Erlassjahr 2000 - Entwicklung braucht Entschuldung

von Jennifer Logge und Joshua Aikins

Die Kampagne “Erlaßjahr 2000” fordert den Erlaß der Schulden der Drittwelt-Länder auf ein tragfähiges Niveau, um eine Entwicklung in diesen Ländern zu ermöglichen.

Warum ein Schuldenerlaß nötig ist, wird klar, wenn man sich das nicht enden wollende Elend in der Dritten Welt, vor Augen führt. Ständig wird in den Medien von Hungersnöten und Bürgerkriegen, von der leidenden Bevölkerung berichtet.

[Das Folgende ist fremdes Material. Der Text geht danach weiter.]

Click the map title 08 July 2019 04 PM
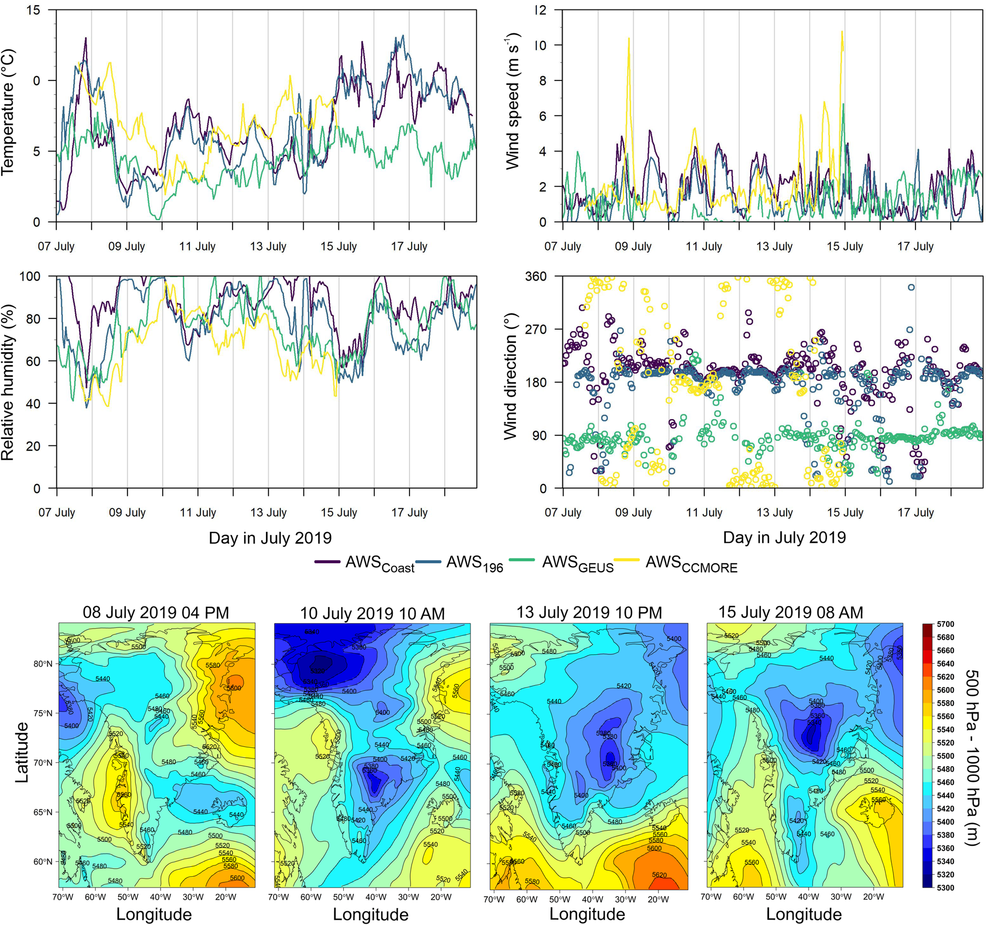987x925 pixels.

Doch für die hohen Auslandsschulden der Dritten Welt sind nicht nur Mißwirtschaft und Ausbeutung durch korrupte Kleptokraten (wie die vor kurzem in Zaire und in Indonesien gestürzten Diktatoren Mobutu und Sukarto) verantwortlich. Denn während der Ölkrise in den siebziger Jahren gaben die großen Industrienationen die entstandenen wirtschaftlichen Belastungen in Form von Zinserhöhungen auf bereits gewährte Kredite an die Schuldnerstaaten in der Dritten Welt weiter, die so in eine Schuldenfalle gerieten. Von Finanzorganisationen wie dem IWF und der Weltbank wurde zwar “Entwicklungshilfe” geleistet, aber nicht mit dem Ziel, der Bevölkerung dieser Länder zu helfen, sondern einen reibungslosen Abtransport von Rohstoffen möglich zu machen, mit denen Schulden abbezahlt werden sollten. So konnte verhindert werden, daß sich in diesen Ländern eine verarbeitende Industrie aufbaut und gleichzeitig wurde den Gläubigerländern eine billige Rohstoffquelle erschlossen. Die Schuldnerländer geraten in einen Teufelskreis, da sie um die Kredite samt der wachsenden Zinsen abbezahlen zu können, immer mehr Rohstoffe auszuführen müssen. Es fehlen Mittel, um eine verarbeitende Industrie aufzubauen, mit der Rohstoffe veredelt und mit größerem Gewinn verkauft werden könnten. Die Wirtschaftsleistung bleibt so gering, daß mehr Rohstoffe ausgeführt werden müssen, was wiederum die Wirtschaft schwächt, und so weiter. Die daraus resultierende Verarmung zwingt zum verstärkten Abholzen von Wald, um Weideland zu schaffen, das kurzfristig höhere Landwirtschafterträge hervorbringt, langfristig aber die Umwelt schädigt.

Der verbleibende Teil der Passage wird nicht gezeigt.